Mas qual a relação entre os policiais e o Exército? Até hoje, o artigo 144 da Constituição determina que os policiais militares são forças auxiliares e de reserva do Exército, o que significa que, mesmo a PM sendo submetida ao governo do estado — e os governadores sendo chefes de segurança pública —, as Forças Armadas podem recrutar policiais em casos de necessidade. Mas, na prática, as atividades exercidas por um policial são muito diferentes daquelas feitas por um soldado do Exército.

E qual o efeito disso? A lógica militar cria um espírito corporativo entre os policiais, que têm uma formação rígida, com base na hierarquia e na obediência. Por conta da lei, também existe a proibição de greves e formação de sindicatos pelos membros da corporação. Em 2017, o STF (Supremo Tribunal Federal) estendeu a proibição de greves e sindicatos para policiais federais e civis, por se tratar de um serviço essencial. A decisão é polêmica — e impede os policiais de exigirem melhores condições trabalhistas, por exemplo —, o que poderia melhorar alguns índices de satisfação, tanto dos próprios trabalhadores quanto da sociedade em relação ao trabalho da polícia.

E por que a PM tem fama de ser tão violenta? "Não dá para dizer que a polícia é violenta. A gente tem uma sociedade violenta. Episódios recentes mostram que a temos uma sociedade autoritária", diz Cubas. "Não que isso justifique ações da polícia, mas ajuda a explicar sua violência", completa. Além disso, há a defesa do uso da força e a falta de espaço para diálogo. "No processo de formação, um policial tem que esquecer a vida civil, tem um processo de distanciamento da vida civil", diz Cubas. Segundo a pesquisadora, isso tem um impacto na construção da identidade do policial.

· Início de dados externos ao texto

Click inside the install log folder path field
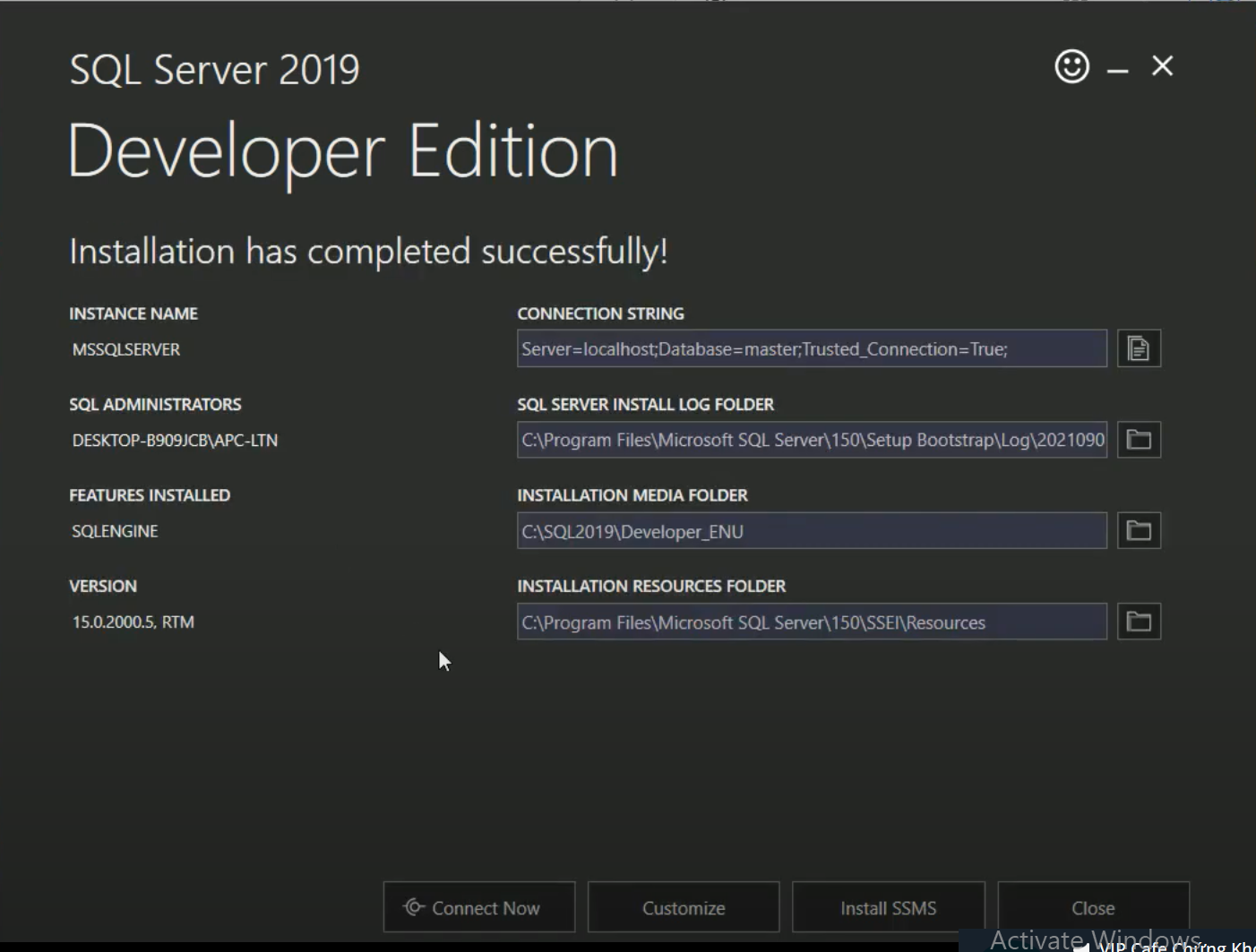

E o que significa desmilitarizar a polícia? Uma legislação que seria necessária para desatrelar polícia e Exército: "Não adianta desvincular os corpos e construir uma polícia que seja culturalmente militarizada", diz Prates. O processo de desmilitarização passa por uma reforma na corporação, no modo como o trabalho e as carreiras são organizadas e nas relações dentro da instituição. "Significa uma mudança profunda no que é ser policial. O modelo atual prejudica que relações mais democráticas sejam adotadas. Se a gente quer uma polícia democrática, ela precisa viver isso dentro da instituição", afirma Cubas. "Quando a gente fala em desmilitarizar, significa tornar a polícia mais moderna e democrática para que os policiais tenham suas habilidades técnicas valorizadas e se sintam valorizados ao atuar nas ruas, de acordo com os princípios de uma ordem democrática de fato."

Errata: este conteúdo foi atualizado
A primeira versão deste texto afirmava que D. João 6º aportou no Brasil com a Família Real Portuguesa. Na realidade, ele só foi coroado em 1818, após a morte de sua mãe, D. Maria 1ª, em 1816. Além disso, o decreto que forma a Polícia Militar é de 1969, e não de 1970, como havia sido informado. Os trechos foram corrigidos.